To define God is to Kill God.
I hope this is not a burden of proof debate. I suppose I could see how science might be regarded as the Ketchup used to define against the Non-existent, Non-Ketchup of God, but not being a creationist, I disagree that they fulfil those functions in relation to each other.
I don’t think I am shifting God around to conveniently slot into some Quantum Singularity at the edges of the universe or some unknown function of the pineal gland at the core of the brain. I don’t think God resides in anything except human anthropology and culture and the projected un-conscious. God exists as a reflection of our selves, to be found in the whole not the individual parts, to be continually reimagined by man. As an artist I think we best understand ourselves through the relationship between abstractions and events/observation. And I am at my most happy with ambiguities.  (Although I have just written a blog defining my ambiguities to myself, but that’s part of art too. And surely the most ambiguous thing of all is to define a rough frame work for your ambiguities, and then probably not stick to it.)
:Quote
-‘But why should you call this something “God”? I would ask: “Why not?” It has always been called “God.”’
-C.G. Jung.

An interesting lecture From Paul Bloom on the psychology of religious/any beliefs, natural assumptions and the double difference to authority figures. Which seems a much more insightful way to approach the subject than most manage. https://www.youtube.com/watch?v=ttSULfIoWHU
 
 

*Those best at quantifying God and thus destroying faith are often the religious and fundamental religious, thus the atheist debate. However I don’t think too many conclusions should be drawn from any individual’s choice to describe themselves in any specific religious way.   

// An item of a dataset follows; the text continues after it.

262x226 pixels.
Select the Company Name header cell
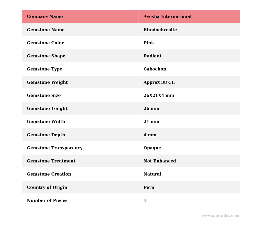(45, 17)
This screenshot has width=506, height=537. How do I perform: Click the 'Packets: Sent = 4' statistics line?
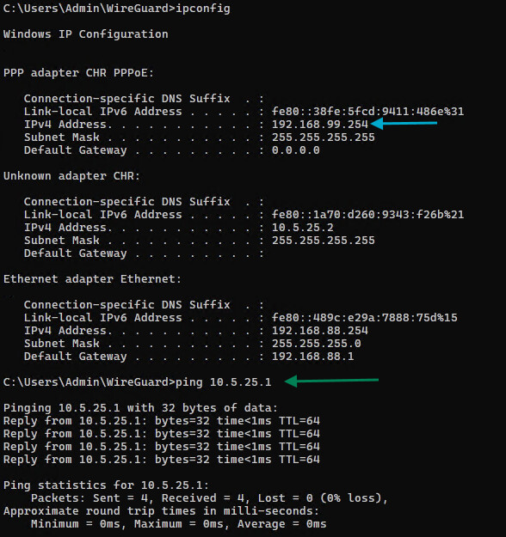pyautogui.click(x=209, y=498)
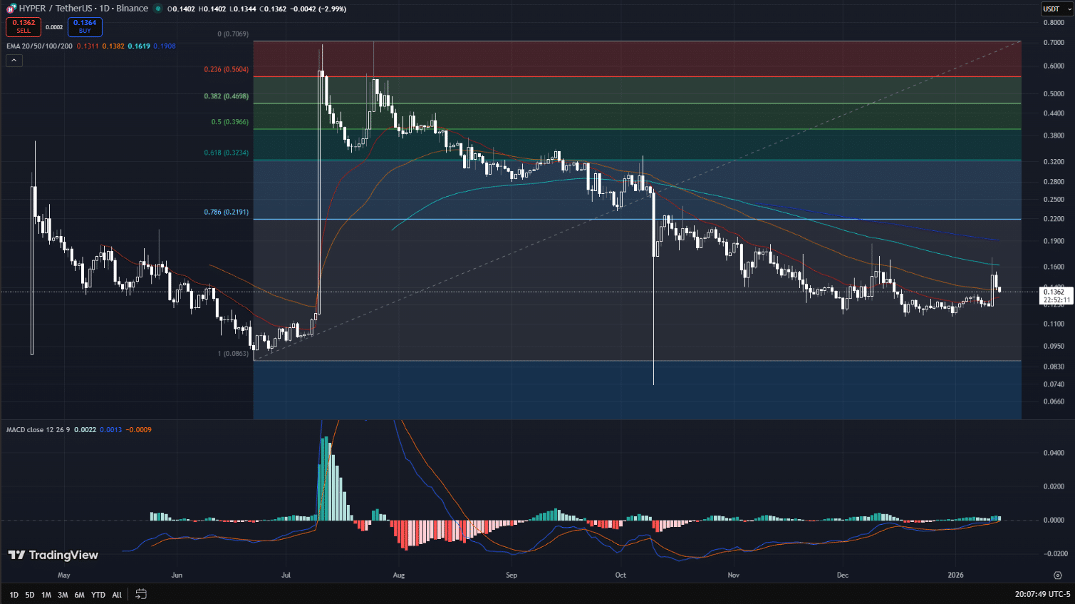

** Re: Bobby Henderson’s /Dawkins’ “Flying spaghetti monster”: To me, this is ketchup, which is to say that I know what a flying spaghetti monster would be. (Flying, a monster, and largely composed of spaghetti) thus it exists in a specific abstract sense like a griffin or Cyclops or any other monster it exists notionally. Even perhaps in a similar way to “Colorless green ideas sleep furiously”- (Chomsky)- we know what it means, but it doesn’t have any resonance for us again, its lack of ambiguity and history robs it of abstract, symbolic meaning. Although now the flying spaghetti monster is acquiring meaning  in the parades and art of Neo-Darwin atheists, which I quite like and is how new cultures and religion start.